An Optimal Transport Medium for SARS-CoV-2 Detection in the Direct Method of Rapid Microfluidic PCR System.

Abstract

Background: Recently developed rapid real-time reverse transcription PCR (RT-PCR) systems adopting microfluidic thermal cycling technology are ideal for point-of-care (POC) testing for severe acute respiratory syndrome coronavirus 2 (SARS-CoV-2). Because the RNA extraction step before real-time RT-PCR is rate-limiting, a direct RNA extraction method (direct method) that adopts chemical viral lysis and eliminates RNA purification steps is preferable for rapid real-time RT-PCR. In the direct method, selecting the transport medium is essential because it may be introduced into subsequent real-time RT-PCR steps, but might inhibit PCR. However, the influence of transport medium on the combination of the direct method and rapid real-time RT-PCR has been yet unstudied. In the present study, we examined the influence of various transport mediums when combining the direct method and rapid real-time RT-PCR of GeneSoC^® (GeneSoC^® RT-PCR), the recently developed compact PCR system that adapts novel microfluidic thermal cycling technology.
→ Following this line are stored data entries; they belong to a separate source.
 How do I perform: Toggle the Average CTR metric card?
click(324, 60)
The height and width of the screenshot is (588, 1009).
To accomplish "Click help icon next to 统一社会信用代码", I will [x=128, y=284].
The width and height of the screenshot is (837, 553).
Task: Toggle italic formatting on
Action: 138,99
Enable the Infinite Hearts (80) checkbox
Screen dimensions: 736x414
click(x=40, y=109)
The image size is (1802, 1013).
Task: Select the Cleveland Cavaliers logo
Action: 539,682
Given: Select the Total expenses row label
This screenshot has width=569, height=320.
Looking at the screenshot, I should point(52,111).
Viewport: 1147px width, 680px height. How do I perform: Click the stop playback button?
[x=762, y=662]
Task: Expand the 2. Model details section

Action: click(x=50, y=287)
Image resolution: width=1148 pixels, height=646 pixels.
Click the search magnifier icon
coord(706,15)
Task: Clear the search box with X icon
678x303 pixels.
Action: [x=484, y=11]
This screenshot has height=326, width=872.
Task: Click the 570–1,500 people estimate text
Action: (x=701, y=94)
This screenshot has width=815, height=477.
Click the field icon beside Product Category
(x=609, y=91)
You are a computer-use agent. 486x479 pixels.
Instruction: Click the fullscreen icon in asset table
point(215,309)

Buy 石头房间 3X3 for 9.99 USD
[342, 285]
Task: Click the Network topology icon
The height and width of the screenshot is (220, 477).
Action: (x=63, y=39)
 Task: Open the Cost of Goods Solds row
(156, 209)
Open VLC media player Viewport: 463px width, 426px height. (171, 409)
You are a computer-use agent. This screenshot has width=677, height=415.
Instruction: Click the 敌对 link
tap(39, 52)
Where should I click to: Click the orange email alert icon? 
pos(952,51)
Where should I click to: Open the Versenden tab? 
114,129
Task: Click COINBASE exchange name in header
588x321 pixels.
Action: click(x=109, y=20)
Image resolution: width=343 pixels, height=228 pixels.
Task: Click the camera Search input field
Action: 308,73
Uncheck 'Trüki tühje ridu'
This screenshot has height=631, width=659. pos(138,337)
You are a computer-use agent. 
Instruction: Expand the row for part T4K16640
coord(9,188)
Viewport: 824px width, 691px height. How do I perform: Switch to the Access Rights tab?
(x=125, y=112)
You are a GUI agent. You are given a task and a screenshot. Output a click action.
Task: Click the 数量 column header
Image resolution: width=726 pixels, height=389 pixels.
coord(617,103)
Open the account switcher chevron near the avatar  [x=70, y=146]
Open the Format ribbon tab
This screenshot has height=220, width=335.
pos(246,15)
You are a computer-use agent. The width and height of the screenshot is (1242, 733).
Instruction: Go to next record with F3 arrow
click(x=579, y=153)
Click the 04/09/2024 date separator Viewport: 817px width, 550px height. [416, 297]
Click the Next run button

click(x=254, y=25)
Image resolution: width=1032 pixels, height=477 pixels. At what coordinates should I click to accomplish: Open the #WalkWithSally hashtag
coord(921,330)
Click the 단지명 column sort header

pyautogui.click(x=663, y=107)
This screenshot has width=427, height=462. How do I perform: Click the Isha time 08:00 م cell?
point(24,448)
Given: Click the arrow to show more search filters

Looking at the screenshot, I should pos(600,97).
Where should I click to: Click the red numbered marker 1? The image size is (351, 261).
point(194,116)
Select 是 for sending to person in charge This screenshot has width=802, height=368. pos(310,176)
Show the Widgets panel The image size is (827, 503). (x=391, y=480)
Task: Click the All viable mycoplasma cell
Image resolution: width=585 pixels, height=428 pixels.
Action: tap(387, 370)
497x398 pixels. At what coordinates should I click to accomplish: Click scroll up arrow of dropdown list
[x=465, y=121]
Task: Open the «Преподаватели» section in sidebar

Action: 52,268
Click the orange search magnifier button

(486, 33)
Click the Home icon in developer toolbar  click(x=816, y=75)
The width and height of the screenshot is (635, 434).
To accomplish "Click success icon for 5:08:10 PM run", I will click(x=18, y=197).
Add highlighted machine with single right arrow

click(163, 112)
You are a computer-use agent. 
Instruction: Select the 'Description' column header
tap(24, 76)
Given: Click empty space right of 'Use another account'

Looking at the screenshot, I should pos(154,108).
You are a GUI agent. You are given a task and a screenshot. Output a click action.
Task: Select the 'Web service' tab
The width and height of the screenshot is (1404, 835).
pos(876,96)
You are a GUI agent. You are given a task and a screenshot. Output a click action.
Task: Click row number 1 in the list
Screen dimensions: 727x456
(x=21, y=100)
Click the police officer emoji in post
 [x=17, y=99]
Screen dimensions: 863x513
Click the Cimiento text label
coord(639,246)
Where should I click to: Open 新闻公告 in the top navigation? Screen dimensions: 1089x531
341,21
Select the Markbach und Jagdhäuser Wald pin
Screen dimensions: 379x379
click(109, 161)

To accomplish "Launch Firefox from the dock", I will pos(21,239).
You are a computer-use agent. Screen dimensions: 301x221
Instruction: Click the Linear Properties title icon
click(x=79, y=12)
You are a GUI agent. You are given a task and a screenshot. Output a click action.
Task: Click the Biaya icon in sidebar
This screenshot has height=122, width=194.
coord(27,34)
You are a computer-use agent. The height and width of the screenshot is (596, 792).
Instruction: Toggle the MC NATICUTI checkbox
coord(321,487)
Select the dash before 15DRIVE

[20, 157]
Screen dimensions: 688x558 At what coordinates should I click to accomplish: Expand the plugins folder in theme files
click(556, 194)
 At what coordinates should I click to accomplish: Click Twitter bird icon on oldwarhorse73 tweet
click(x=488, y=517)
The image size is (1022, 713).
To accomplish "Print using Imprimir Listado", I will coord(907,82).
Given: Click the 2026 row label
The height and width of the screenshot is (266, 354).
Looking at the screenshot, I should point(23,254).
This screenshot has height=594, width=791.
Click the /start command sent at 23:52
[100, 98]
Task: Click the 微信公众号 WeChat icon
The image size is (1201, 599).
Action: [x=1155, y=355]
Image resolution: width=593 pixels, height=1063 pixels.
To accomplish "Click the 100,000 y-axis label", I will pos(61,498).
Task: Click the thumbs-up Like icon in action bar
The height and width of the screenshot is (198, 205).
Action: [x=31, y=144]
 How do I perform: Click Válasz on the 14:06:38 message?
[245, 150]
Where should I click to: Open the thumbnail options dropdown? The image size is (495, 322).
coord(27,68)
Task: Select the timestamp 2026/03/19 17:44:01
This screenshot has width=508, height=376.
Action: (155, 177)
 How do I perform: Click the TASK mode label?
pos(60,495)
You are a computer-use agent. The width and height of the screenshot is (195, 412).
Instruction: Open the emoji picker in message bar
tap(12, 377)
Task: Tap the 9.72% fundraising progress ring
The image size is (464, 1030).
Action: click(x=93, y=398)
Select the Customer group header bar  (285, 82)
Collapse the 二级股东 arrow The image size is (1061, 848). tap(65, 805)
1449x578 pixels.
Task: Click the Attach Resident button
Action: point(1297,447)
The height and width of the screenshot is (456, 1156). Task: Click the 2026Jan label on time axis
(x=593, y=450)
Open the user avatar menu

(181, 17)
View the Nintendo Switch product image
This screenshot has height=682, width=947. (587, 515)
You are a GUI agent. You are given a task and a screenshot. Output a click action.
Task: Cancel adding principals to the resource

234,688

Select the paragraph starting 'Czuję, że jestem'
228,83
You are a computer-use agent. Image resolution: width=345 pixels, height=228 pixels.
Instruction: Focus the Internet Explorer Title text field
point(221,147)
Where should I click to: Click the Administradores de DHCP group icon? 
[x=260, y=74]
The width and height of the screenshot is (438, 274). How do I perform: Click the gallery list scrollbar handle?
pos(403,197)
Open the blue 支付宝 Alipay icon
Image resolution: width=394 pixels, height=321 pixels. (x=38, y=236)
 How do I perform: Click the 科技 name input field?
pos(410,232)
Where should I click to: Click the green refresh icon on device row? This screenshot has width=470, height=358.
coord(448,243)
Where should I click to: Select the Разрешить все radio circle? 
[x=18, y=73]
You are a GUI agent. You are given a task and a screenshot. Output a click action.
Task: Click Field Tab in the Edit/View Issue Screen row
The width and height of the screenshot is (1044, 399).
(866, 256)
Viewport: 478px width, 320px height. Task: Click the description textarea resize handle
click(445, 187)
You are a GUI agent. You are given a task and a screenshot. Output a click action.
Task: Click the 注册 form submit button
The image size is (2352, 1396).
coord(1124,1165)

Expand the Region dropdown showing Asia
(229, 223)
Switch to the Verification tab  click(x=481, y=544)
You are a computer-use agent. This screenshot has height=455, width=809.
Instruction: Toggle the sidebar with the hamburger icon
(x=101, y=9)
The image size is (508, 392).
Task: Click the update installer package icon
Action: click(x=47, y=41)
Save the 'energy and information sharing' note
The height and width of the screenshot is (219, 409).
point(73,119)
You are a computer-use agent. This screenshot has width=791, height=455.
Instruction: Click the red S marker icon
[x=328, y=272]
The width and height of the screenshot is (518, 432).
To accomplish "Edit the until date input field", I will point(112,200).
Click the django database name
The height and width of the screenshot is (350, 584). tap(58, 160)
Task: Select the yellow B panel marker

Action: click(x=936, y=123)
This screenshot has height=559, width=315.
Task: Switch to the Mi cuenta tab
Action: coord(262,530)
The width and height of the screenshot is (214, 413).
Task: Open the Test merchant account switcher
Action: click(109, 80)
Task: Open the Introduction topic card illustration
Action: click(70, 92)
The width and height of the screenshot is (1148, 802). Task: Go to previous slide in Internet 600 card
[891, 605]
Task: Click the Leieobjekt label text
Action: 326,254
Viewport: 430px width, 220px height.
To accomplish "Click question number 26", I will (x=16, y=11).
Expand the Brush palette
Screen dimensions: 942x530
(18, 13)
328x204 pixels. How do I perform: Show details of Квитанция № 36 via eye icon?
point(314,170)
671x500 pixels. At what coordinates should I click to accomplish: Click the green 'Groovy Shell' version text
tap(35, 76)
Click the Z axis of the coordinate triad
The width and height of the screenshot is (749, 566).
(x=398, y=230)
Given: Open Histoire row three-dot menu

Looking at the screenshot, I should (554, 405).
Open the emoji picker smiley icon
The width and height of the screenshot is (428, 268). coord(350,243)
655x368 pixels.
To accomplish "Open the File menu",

Methods: To explore the influence of the transport medium on the GeneSoC^® RT-PCR, the concordance of the RNA extraction and direct method was evaluated in the clinical samples collected in viral transport medium (VTM) or eSwab^®. The sensitivity of GeneSoC^® RT-PCR combined with the direct method was assessed using spiked samples in generic (H₂O and PBS) or commercially available transport media (VTM and eSwab^®). Analytical sensitivity was examined using clinical specimens collected from the VTM and eSwab^®. The inhibitory effect of PCR inhibitors on clinical specimens was assessed using clinical samples diluted 1,000 times.

Results: While only 1 copy/reaction of RNA was detected in H₂O and eSwab^® of the spiked samples, a minimum of 5 copies/reaction was detected in PBS (-) and VTM. Among the clinical specimens tested using the direct method, the detection of viral RNA was unstable in the samples containing less than 100 copies/reaction viral RNA in VTM, whereas less than 10 copies/reaction viral RNA were detected in eSwab^®. The positive, negative, and overall concordance between the RNA extraction and the direct method was 84%, 100%, and 85%, respectively, in eSwab^® samples, whereas the values were 35%, 100%, and 38%, respectively, in VTM samples. When the clinical samples were diluted 1,000 times, GeneSoC^® RT-PCR could detect as low as 1.15 copies/reaction RNA using direct method, and the sensitivity was comparable to that of RNA extraction.

Conclusion: The combination of the direct method and microfluidic rapid PCR machine GeneSoC^® has a high sensitivity for detecting SARS-CoV-2 RNA in clinical samples with eSwab^® transport medium.